Independent broker research
027Vol. IVJuly 9, 2026
Independent broker research

Margin Trading

Margin trading means borrowing money from a broker to buy or short securities, using your account assets as collateral. It can amplify both gains and losses, and positions can be forcibly closed if equity falls too low.

Margin Trading glossary illustration

What Margin Trading Means

Margin trading is the practice of borrowing funds from a broker to open positions larger than your available cash would allow. Your existing cash and securities act as collateral for the loan. Instead of paying the full price of a position, you post a fraction of it — the margin — and the broker lends you the rest. This borrowed exposure is a form of leverage, and it works in both directions: profits and losses are calculated on the full position size, not just the money you put in.

Margin trading typically requires a dedicated margin account rather than a standard cash account, and brokers set rules about how much you can borrow and how much equity you must maintain.

Why It Matters

Margin changes the risk profile of an account in three important ways:

  • Amplified outcomes. A small percentage move in the underlying asset produces a much larger percentage change in your equity.
  • Ongoing borrowing costs. Margin loans accrue interest, which quietly erodes returns on positions held over time.
  • Forced liquidation risk. If your account equity drops below the broker's maintenance requirement, you may face a margin call — a demand to add funds or reduce positions. If you cannot meet it quickly, the broker may close positions for you, often at unfavorable prices.

A Simple Example

Suppose you have 5,000 in cash and your broker allows 2:1 buying power. You buy 10,000 worth of a stock, borrowing 5,000. If the stock rises 10%, the position is worth 11,000; after repaying the loan, your equity is 6,000 — a 20% gain on your own money, before interest. If the stock instead falls 10%, your equity drops to 4,000 — a 20% loss. A 50% decline would wipe out your entire equity, even though the stock itself did not go to zero.

Common Mistakes

  • Sizing positions as if margin were free money. Borrowed exposure still carries full downside risk.
  • Ignoring interest costs on positions held for weeks or months.
  • Leaving no buffer above maintenance margin, so ordinary volatility triggers forced selling.
  • Assuming a margin call always comes with time to react. In fast markets, brokers can liquidate positions without prior notice.
  • Concentrating borrowed money in one volatile asset, which magnifies drawdowns and correlation risk.

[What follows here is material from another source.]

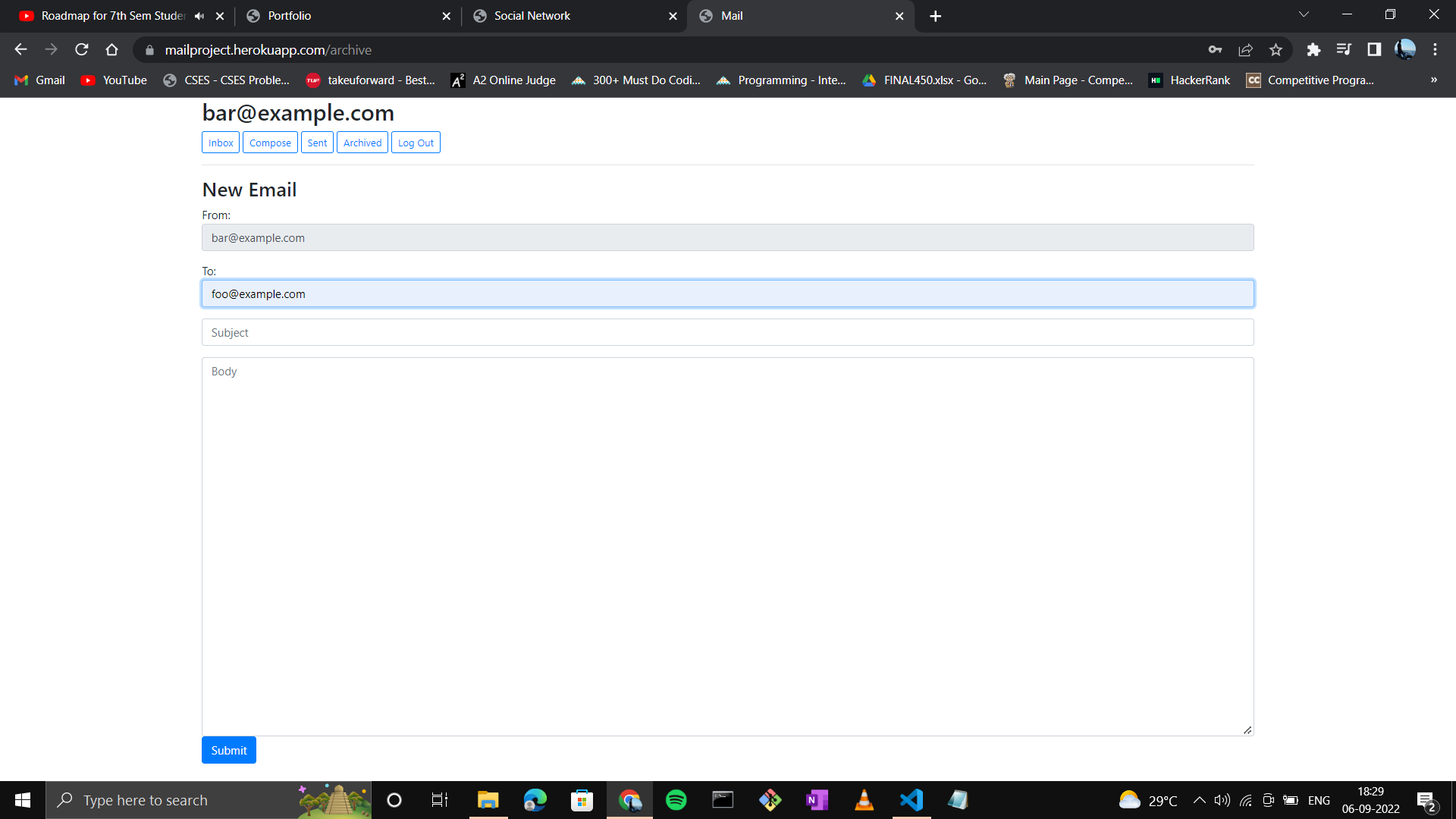1456x819 pixels.
Task: Open the Chrome tab search dropdown
Action: click(1303, 14)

What to Verify Before Acting

Before using margin, check your broker's specific initial and maintenance margin requirements, the interest rate charged on borrowed balances, how and when liquidations are triggered, and which assets are eligible as collateral. These details vary widely between firms and products, so compare terms carefully using tools like a broker comparison and read independent broker reviews before committing capital. It also helps to estimate total borrowing costs for your expected holding period with a cost of trading calculator.

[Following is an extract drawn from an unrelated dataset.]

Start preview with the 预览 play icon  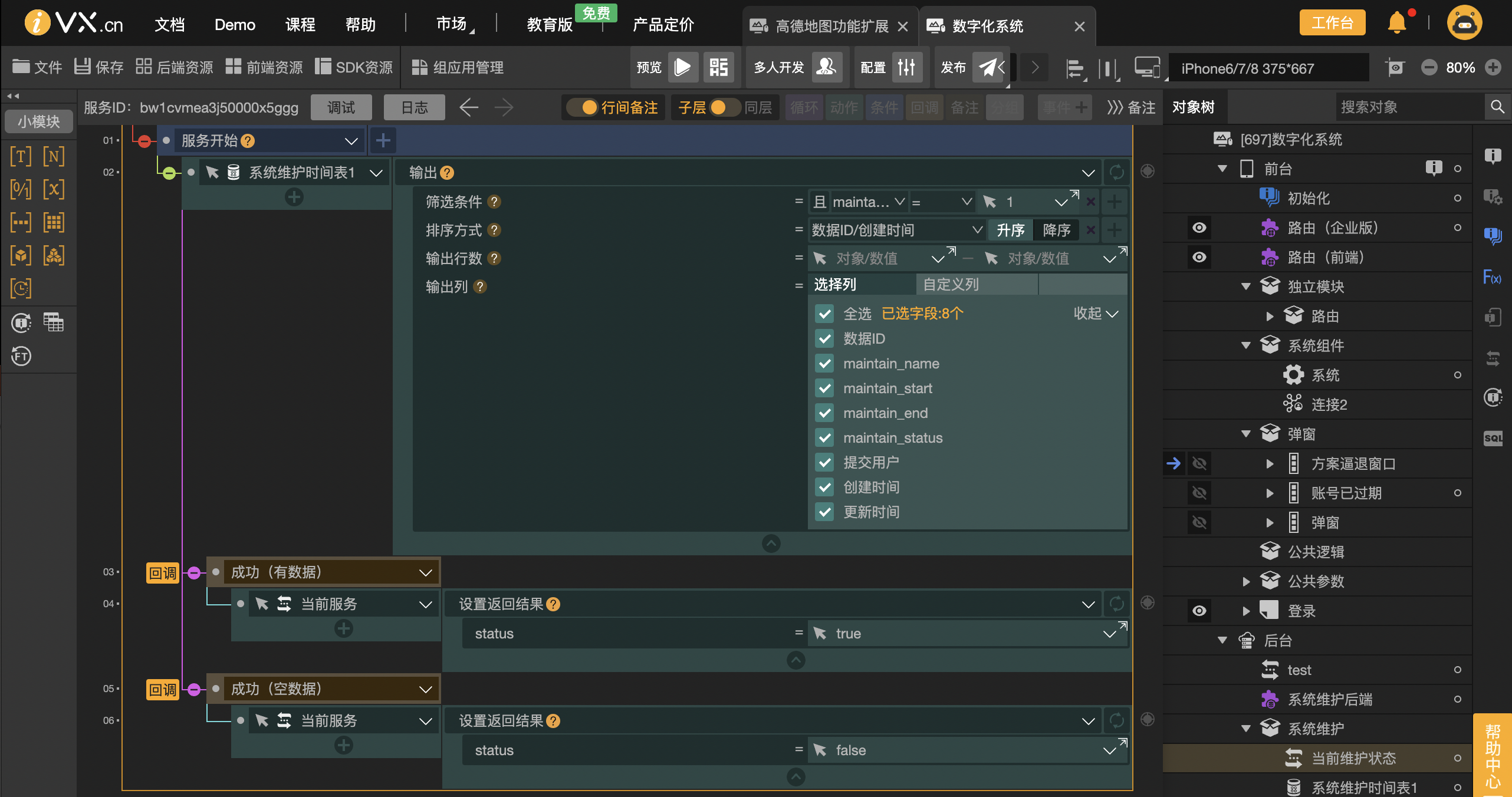pos(682,67)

Limitations and Verification Note

This entry is a general educational draft and not personalized advice. Margin rules, borrowing rates, eligibility, and liquidation mechanics differ by broker, product, and jurisdiction, and they can change. Always verify the current terms in your broker's official margin agreement and risk disclosures, and confirm you understand worst-case loss scenarios — including losing more than your initial deposit in some products — before trading on margin.